Texto de leitura =
■ ■ ■

Pela estatização da calçada
Imagem: Daniela Goulart/Flickr.

Pela estatização da calçada

A manutenção privada gera uma noção equivocada de o que significa espaço público, gerando ambiguidade da propriedade.

20 de julho de 2015

A calçada pode ser interpretada de várias maneiras. A primeira coisa que normalmente nos vem em mente é o espaço de circulação de pessoas a pé. Mas a calçada vai muito além disso. Ela é o limite entre o espaço público e o espaço privado.

É nela onde são instalados os equipamentos públicos como paradas de ônibus, postes de luz, hidrantes, bueiros de inspeção, lixeiras e placas de sinalização. É através dela que a cidade se torna mais verde: onde são instalados os canteiros, onde são plantadas as árvores.

Ela muitas vezes também se torna um espaço de comércio, onde ambulantes deixam a cidade mais viva nos oferecendo artesanato local, lanches ou acessórios variados. Algumas cidades permitem que estabelecimentos comerciais usem trechos da calçada para instalar mesas e cadeiras, criando verdadeiros espaços de destino, não de circulação. Alguns cidadãos ainda vivem neste espaço público aberto — os moradores de rua — de certa forma renegados do espaço privado.

Como mostrou a pesquisa do CityFixBrasil, há formatos diferentes de gestão de calçadas pelo mundo. No Brasil, grande parte das cidades tem a via como um espaço de propriedade pública, mas de responsabilidade de manutenção do proprietário do terreno adjacente.

O caso de Nova York é, de certa forma, excepcional (como em muitas coisas) entre países desenvolvidos, seguindo formato semelhante. No entanto, Nova York permite regras simples facilmente implementadas pela cidade inteira, já que se desenvolveu sobre um xadrez viário com geografia plana.

Este não é o caso de cidades brasileiras, que possuem um número interminável de situações diferentes que não encaixam nos padrões das prefeituras (quando eles existem), dificultando o atendimento das regras exigidas.

Em outros países desenvolvidos a via pública normalmente é gerida de forma única, pelo poder público, com a calçada sendo apenas um elemento da via principal de circulação entre os espaços privados.

Algumas cidades brasileiras tentam soluções intermediárias: Porto Alegre, por exemplo, estabelece uma padronização do material usado na calçada (no caso, o basalto) na tentativa de resolver a colcha de retalhos entre proprietários diferentes, mas isso pouco resolve a situação: cada proprietário acaba assentando seu basalto de uma forma diferente, mantendo a irregularidade.

Essa manutenção descentralizada que conhecemos por aqui traz alguns aspectos positivos pontuais, como na criatividade espontânea de proprietários que instalam bancos, floreiras ou até bicicletários de formas inusitadas.

Livros maravilhosos já foram publicados mostrando os diferentes calçamentos de diferentes regiões (ou moradores) da cidade que optaram por padronizações diferentes. O poder público também tem seu papel reduzido e uma economia de custo ao transferir para a iniciativa privada parte da responsabilidade da gestão do espaço público.

■ ■ ■

Dados fornecidos =
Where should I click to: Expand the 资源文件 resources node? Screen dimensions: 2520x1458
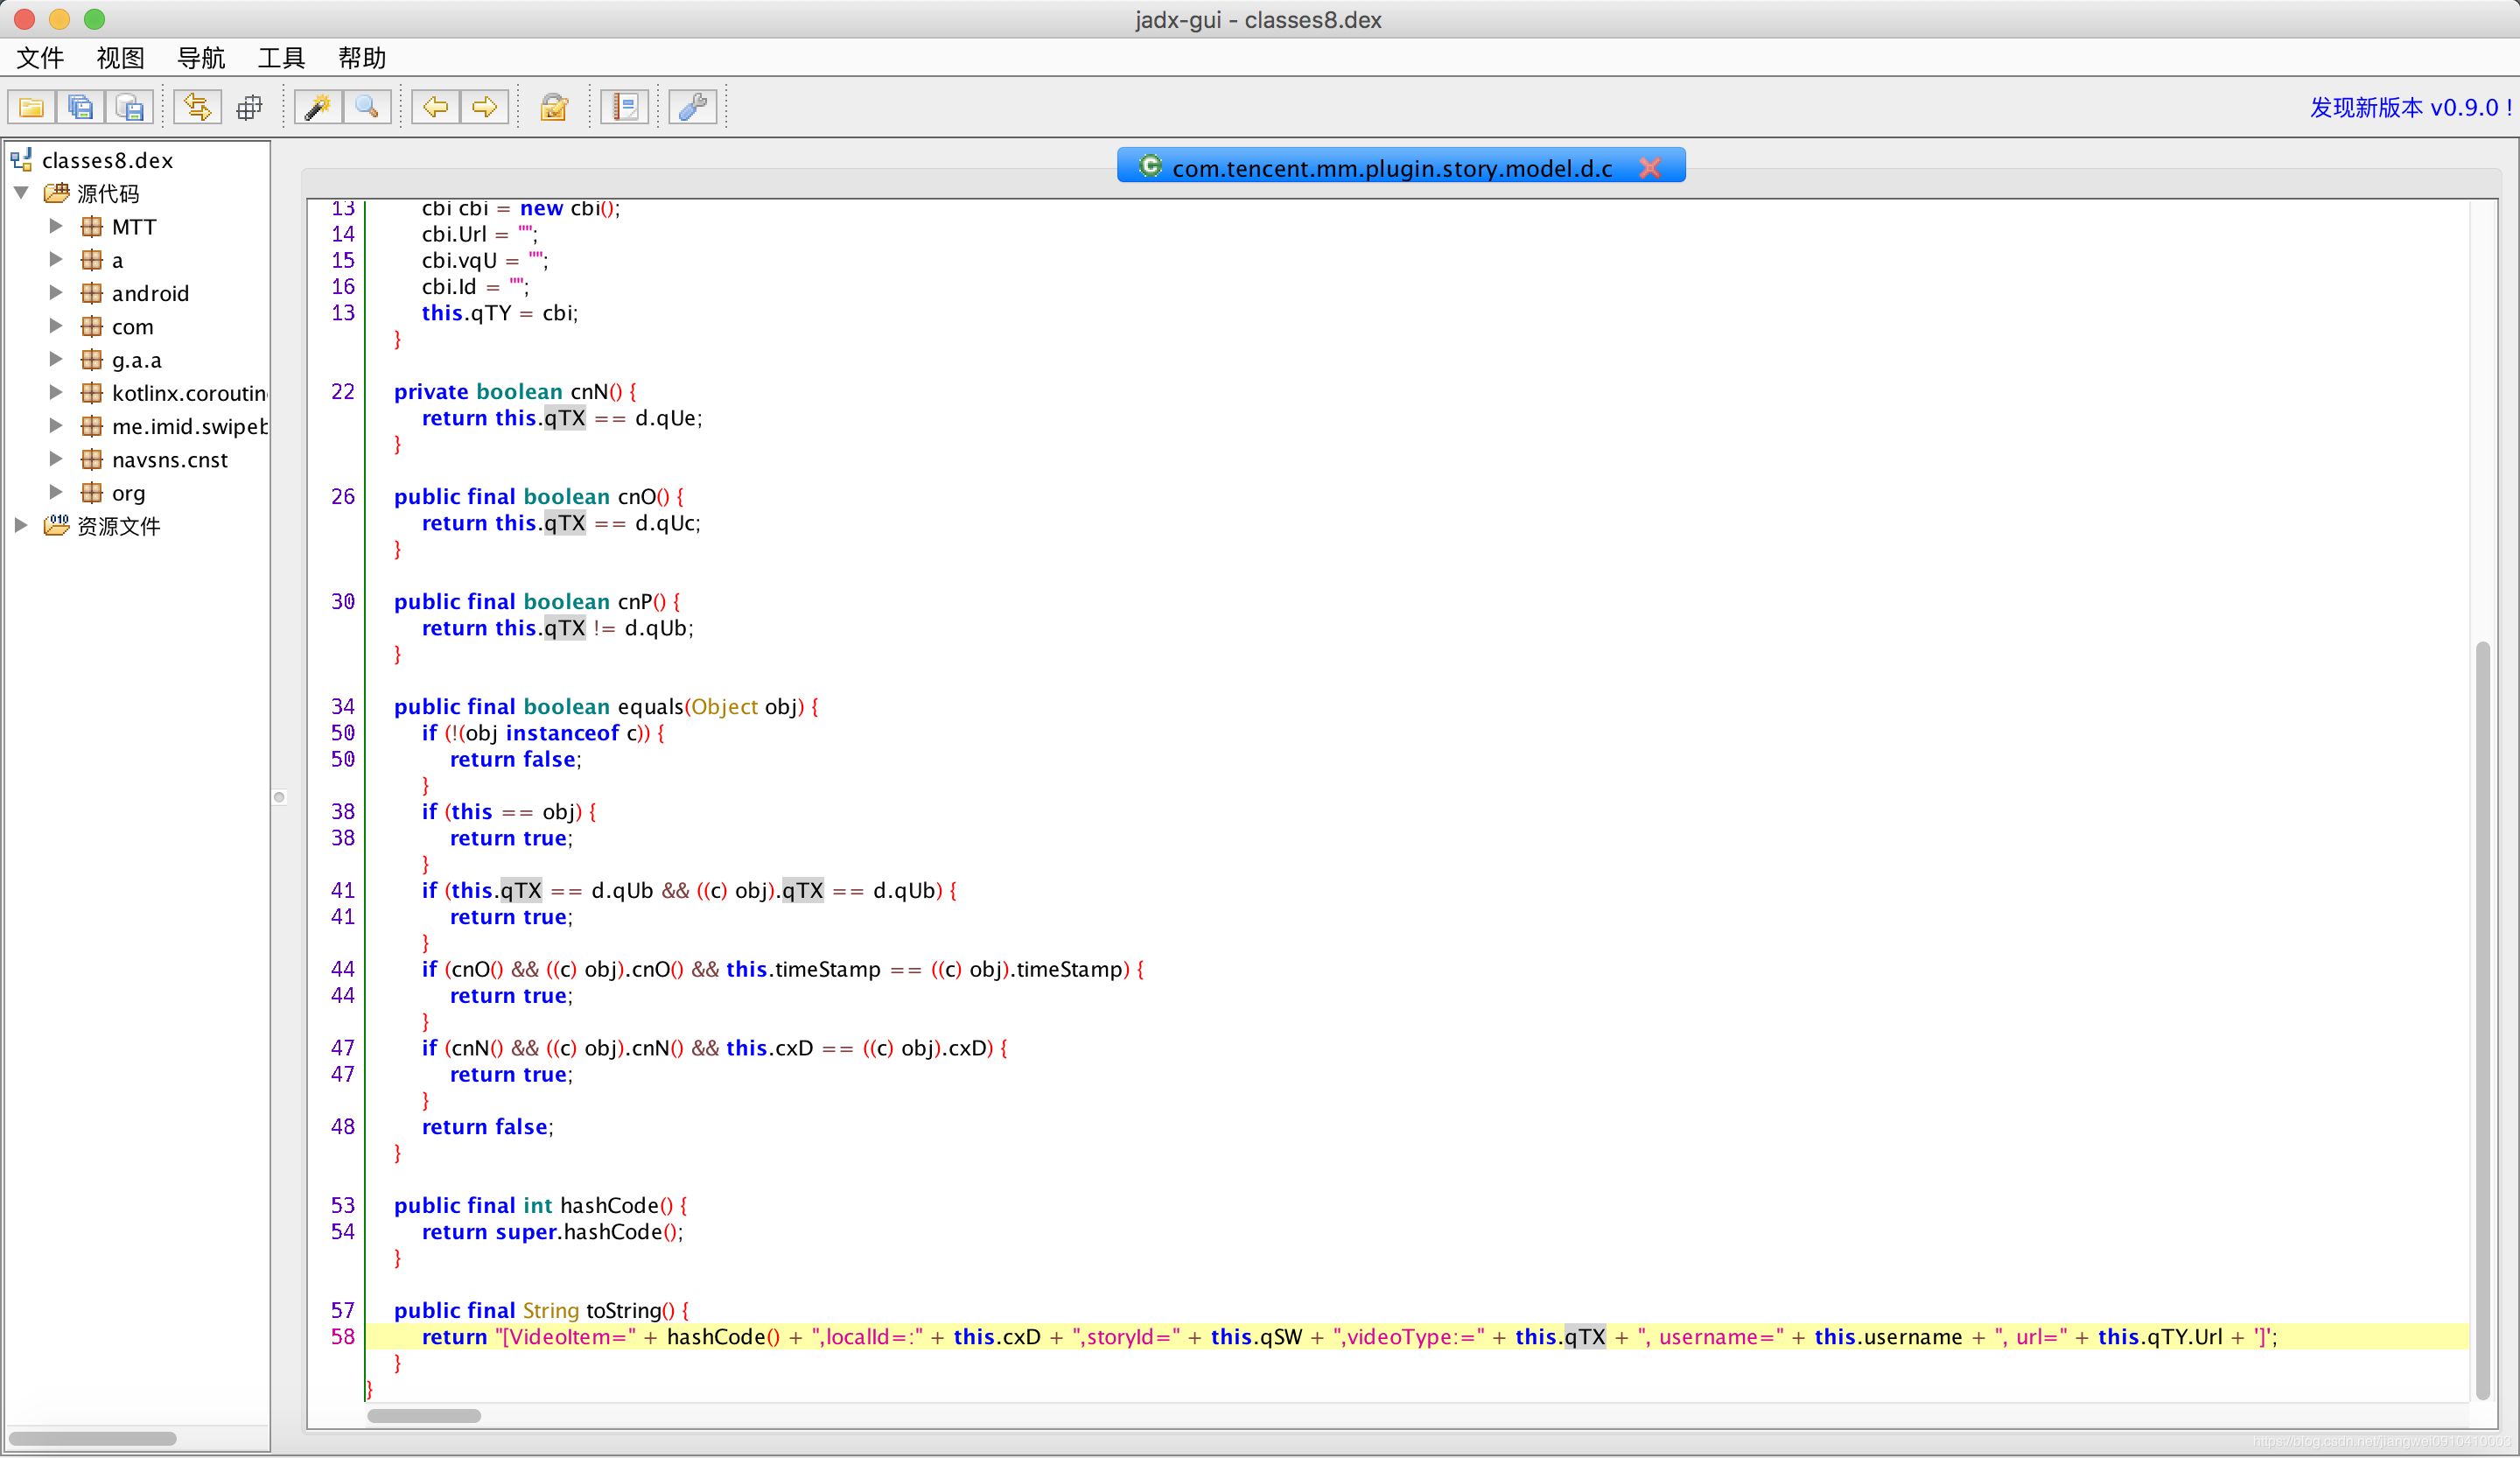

■ ■ ■

Enunciado =
Reescreva de forma mais concisa o parágrafo do texto de leitura que começa com “Algumas cidades brasileiras tentam soluções intermediárias”, preservando seus fatos principais. O material não tem nenhum papel nesta atividade.

Resolução =
Algumas cidades brasileiras adotam soluções intermediárias. Porto Alegre, por exemplo, padroniza o material da calçada (o basalto) para tentar acabar com a colcha de retalhos entre proprietários. O resultado é pequeno, porque cada proprietário assenta o basalto de um jeito diferente e a irregularidade continua.